* _Exercise description_
The required output is an exact copy of the lines from the one containing "The width and" through the end of the entries below, with pictures removed.

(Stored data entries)
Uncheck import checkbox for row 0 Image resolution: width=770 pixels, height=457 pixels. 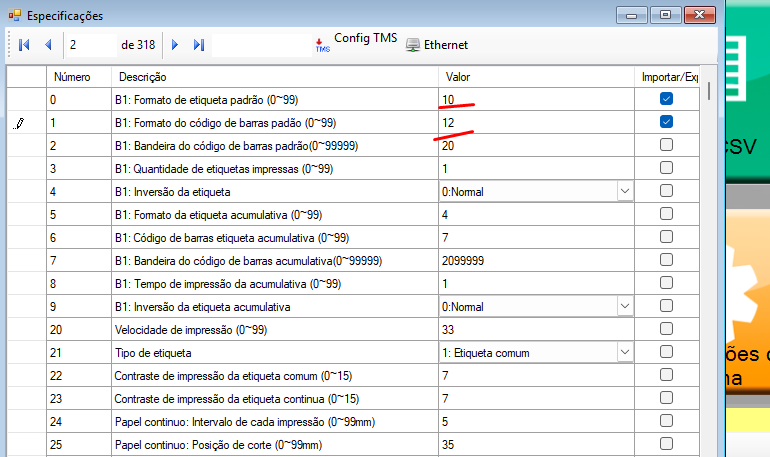tap(666, 99)
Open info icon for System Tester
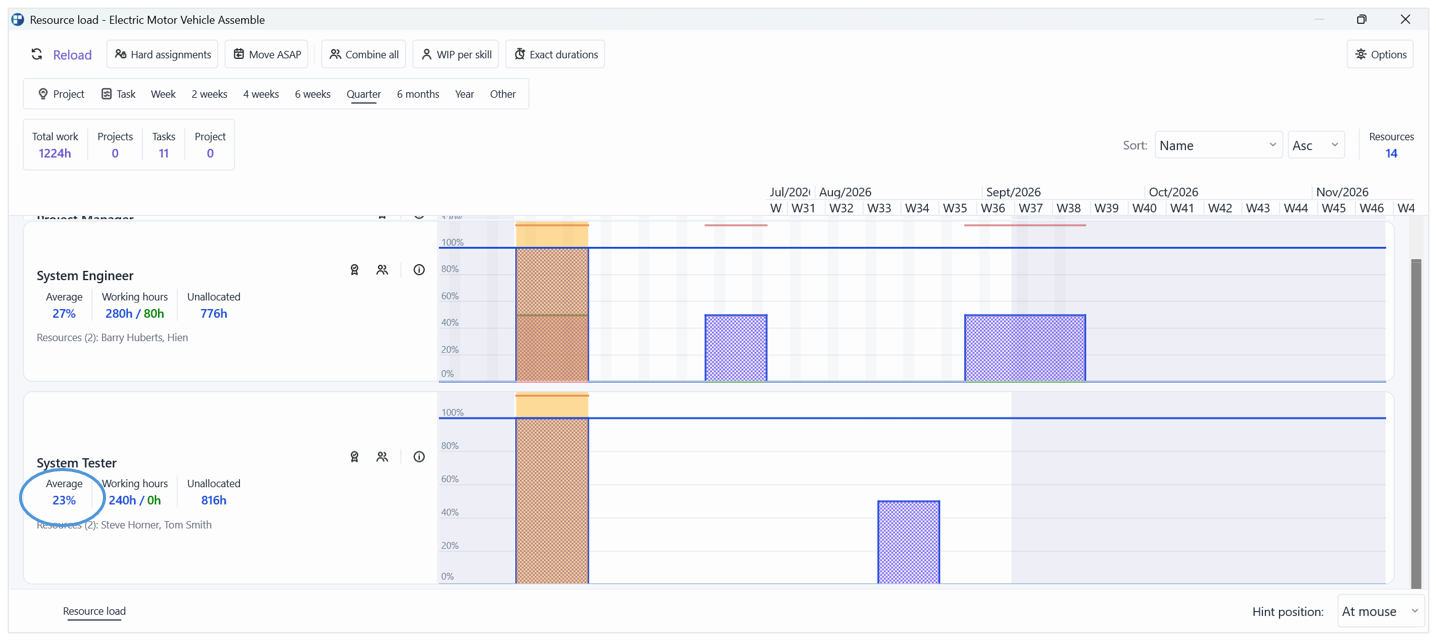1436x642 pixels. [419, 457]
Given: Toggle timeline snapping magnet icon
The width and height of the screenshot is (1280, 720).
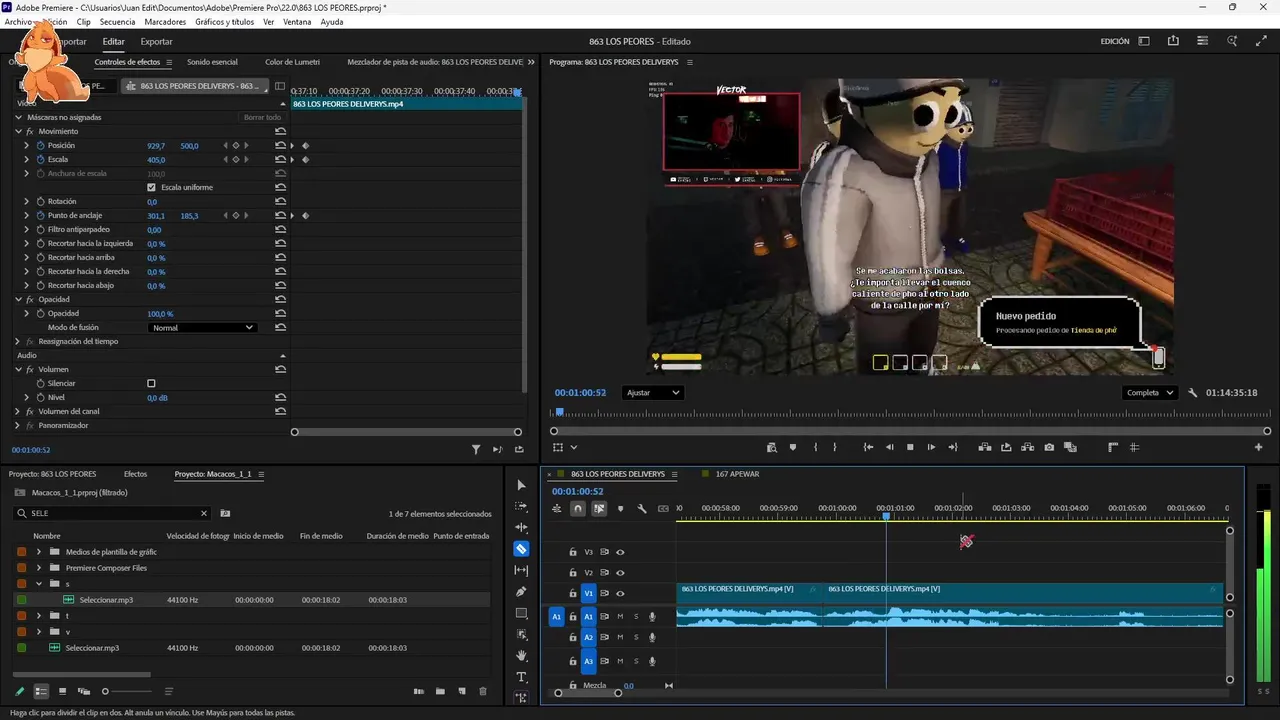Looking at the screenshot, I should pos(578,509).
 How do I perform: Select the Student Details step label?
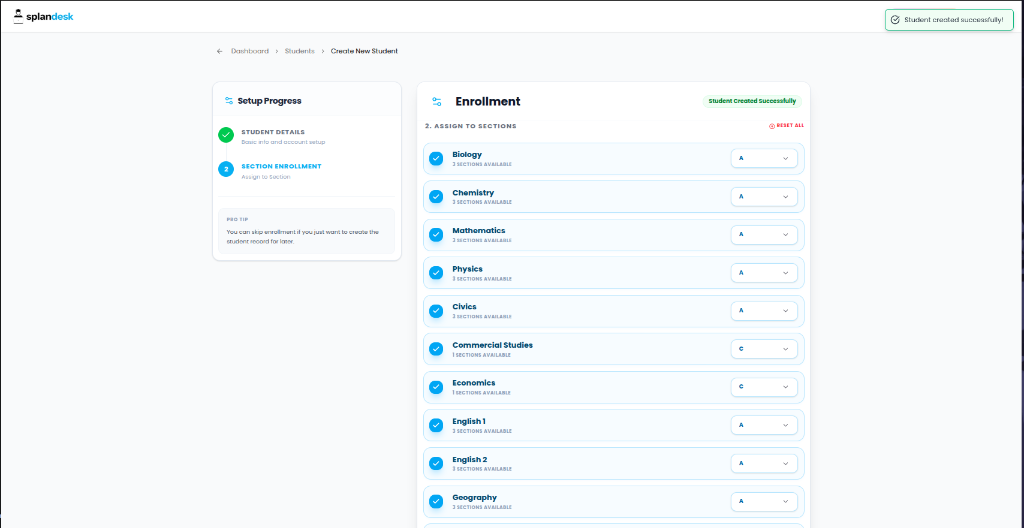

* _Answer box_
The width and height of the screenshot is (1280, 720).
Looking at the screenshot, I should pos(578,509).
 How do I perform: Select the Student Details step label?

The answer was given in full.